There was a time when choosing a grow light was simple – all you needed to know was what brand and wattage you wanted. Things have changed. Drastically. The market has been flooded with grow light options and it can be quite challenging to figure out which light is best for you. Below is some advice on how to know what a truly great LED grow light looks like.
Micromole per Joule
The industry standard for measuring grow light efficiency is micromole per joule (sometimes written as umol/j, μmol/j, umolj-1 or PPF/W). That means that for every joule of electrical energy (joule = watt * second) a certain number of photon micromoles are produced. One micromole = 602,000,000,000,000,000. That’s a dizzyingly large amount of photons!
Highly efficient LED grow light range from 1.5 μmol/j and up (this number is constantly improving). Many of the most efficient LED grow lights are low power and, as a buyer, you may have to weigh out whether you are looking for efficiency or intensity, because at times one can be at the sacrifice of the other. Top brand HPS (high pressure sodium) lights are around 1.7 μmol/j.

---

WRITTEN REQUEST: In the grow light text, about how efficient are top brand HPS (high pressure sodium) lights?

SUPPLIED DATA:
---

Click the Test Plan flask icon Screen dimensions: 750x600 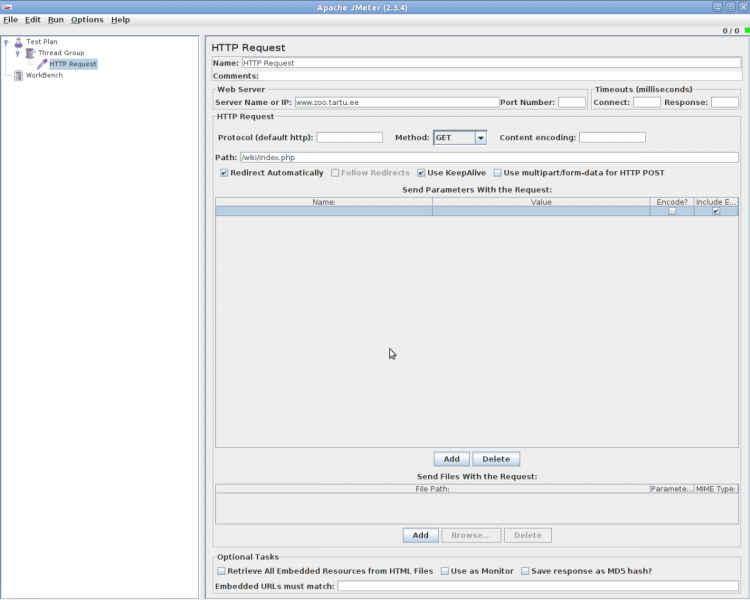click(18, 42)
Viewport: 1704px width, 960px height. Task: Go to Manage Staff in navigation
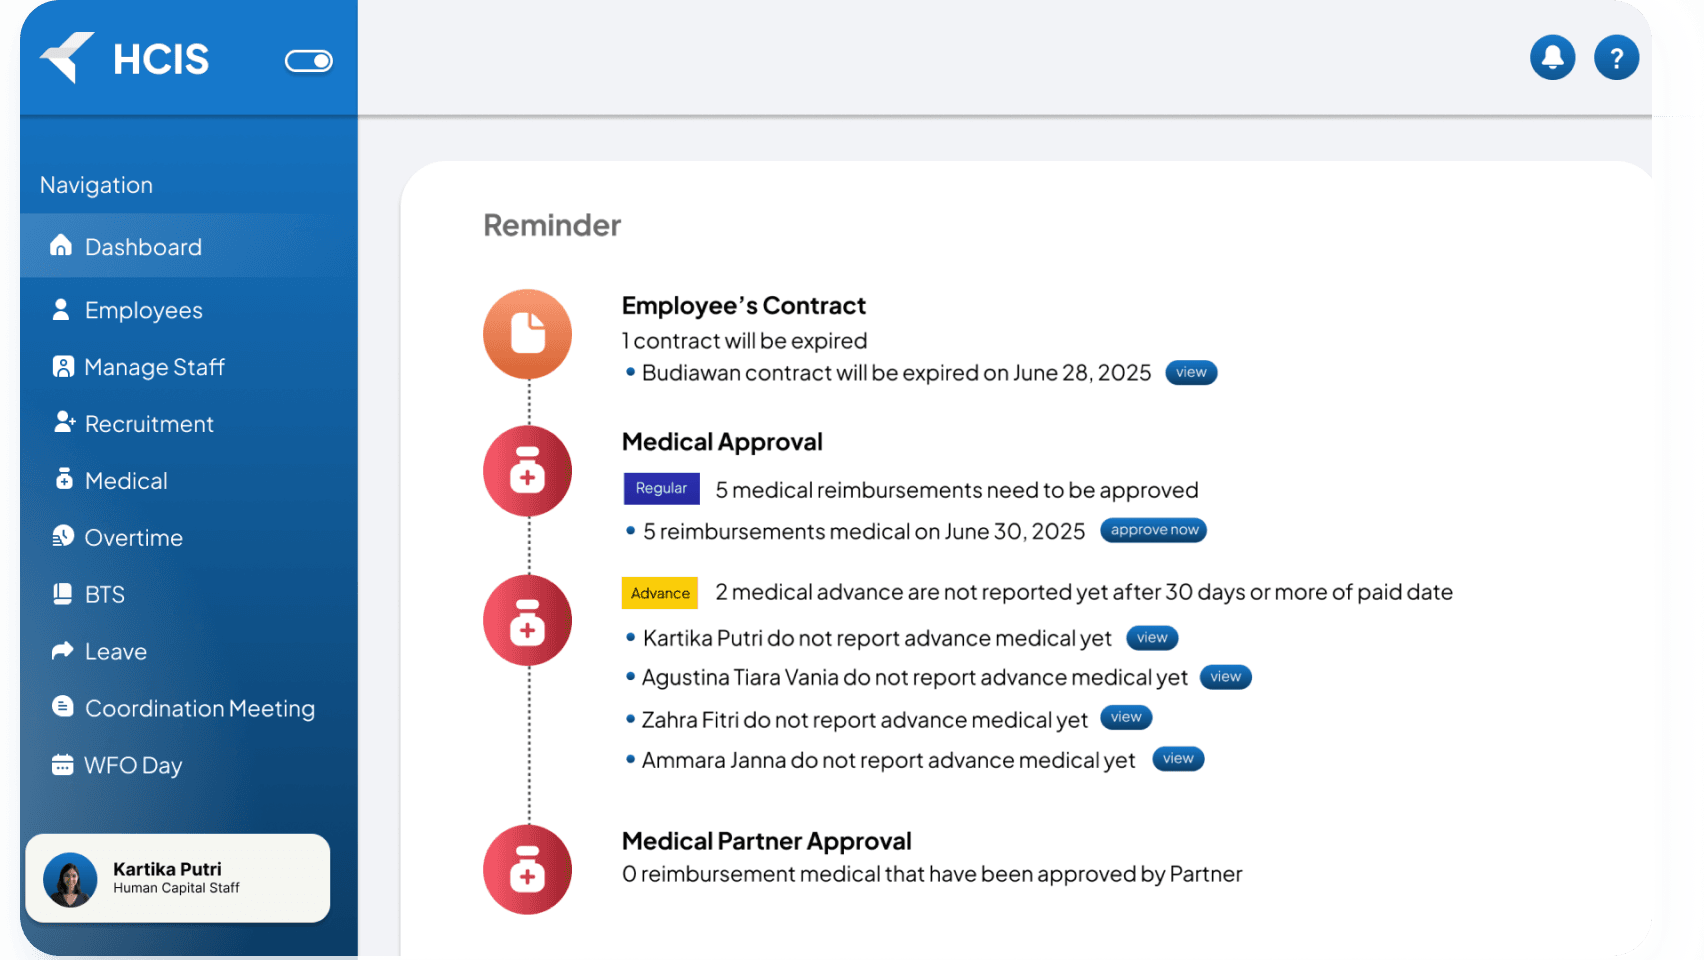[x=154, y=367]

---

SOLUTION FOR THIS EXERCISE: Around 1.7 μmol/j.